Q: It’s my understanding you are currently in a summer internship; can you elaborate a bit on that?
A: I am a film production intern at Northwest Passage, a residential treatment program for youth who are going through trauma, depression and other mental issues.
As a film production intern, I work directly with the kids to create videos featuring the various things that they do. For example, on Mondays, the girls at Prairieview, the residential program for girls located in Frederic, Wis., go on underwater photography trips. They learn how to use their photography skills to capture what cannot be seen above the surface. This program is called “Under The Surface” and their photos are featured at Northwest Passage’s Art Gallery in Webster, Wis.
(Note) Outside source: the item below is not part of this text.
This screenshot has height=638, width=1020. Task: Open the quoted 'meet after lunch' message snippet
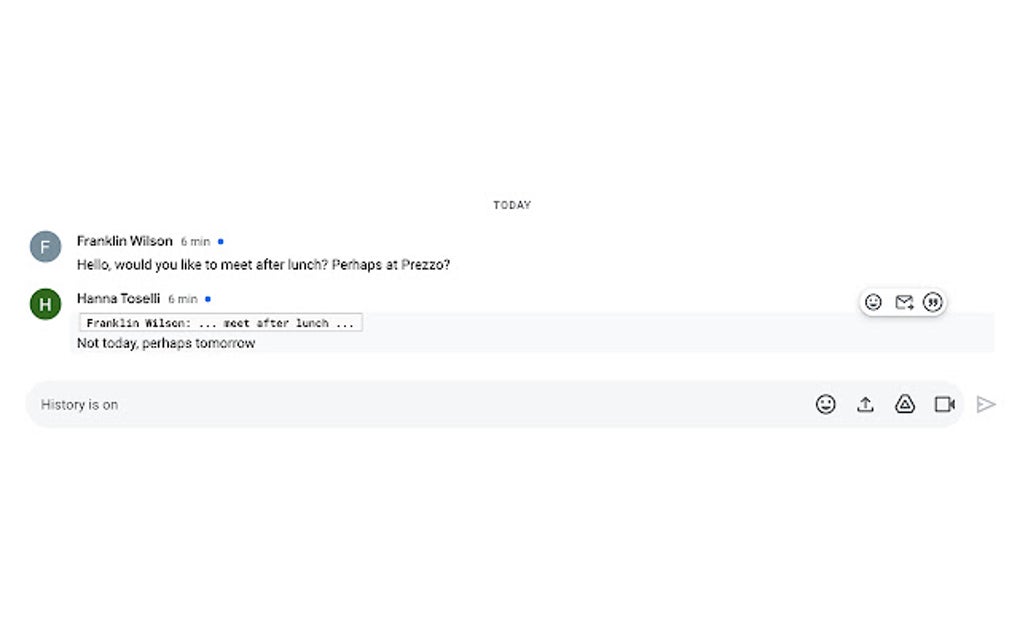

Not only is there this program, but there is also “In A New Light,” which is the program I’m working the most with. In this program, the girls of Aspen, a unit of girls at Prairieview, go out on Wednesdays to different parks, trails, etc. to explore nature and expand their writing skills, mainly poetry. My role in this program is to turn these girls’ poems into motion poems, which are poems in the form of videos. I’m working directly with these girls to decide what they would like their poems to depict and the stories they want to tell with those poems. If you would like an example of this, you can find them on my YouTube channel, which is also linked on my portfolio website.
Aside from In A New Light, I also work one-on-one with kids at Riverside, the residential program for boys located in Webster, Wis., who are participants in the film program. I help these kids directly with writing, filming and editing their films.
Aside from my work directly with the kids, I spend most of my time filming and editing videos to showcase the kids in their various programming, and also to show the side of Northwest Passage that people don’t see. Our goal is to destigmatize mental health issues and my videos aim to do that.
Q: What advice do you have for high school students who are hoping to go into the profession?
A: If you’re like me and you want to go into any kind of film work, you need to put yourself out there right away. Don’t get caught up with your summer plans to vacation. If you want to make it out there you need to be constantly building your portfolio.
If that means you work a summer job at Wal-Mart while you work remotely as a intern for Spoon University making a video once a week, do it. If that means sacrificing your summer to work full-time for a news station, or some kind of video outlet where you can get your work out there, do it. Make it work.
Even if you can get paid more working a job that has nothing to do with your major, stick with what builds your resume. You need to really make it known to anyone who sees your resume that you know what you’re doing. Because no one wants to hire someone who doesn’t know what they’re doing or doesn’t have the experience.
What I’ve done to get where I am wasn’t that hard, but it wasn’t that easy either. I worked my way up from being a freelance staff photographer for Drake’s newspaper in my freshman year, to taking over as photo editor for that same newspaper my sophomore year. I’m continuing that path my junior year.
I’ve also been involved with Spoon University since my freshmen year, just working as a photographer for our chapter’s writers, and now I’m not only but my chapter’s sole video contributor, but I have wracked up millions and millions of views over the term of the two years I have been making these videos. Not only am I a video contributor, but also I’m community manager or our chapter of Spoon University at Drake, and the vice president of the chapter.
Along with all of that, I’ve been working with ESPN 3. I’ve made my way from the lowly camera assistant to camera operator to replay operator to director. The climb is worth it.
Even if you have to work crappy hours, even if you’re not making enough money for right now, do it. If it gives you the experience people are looking for in your field, you’ll only be better for it.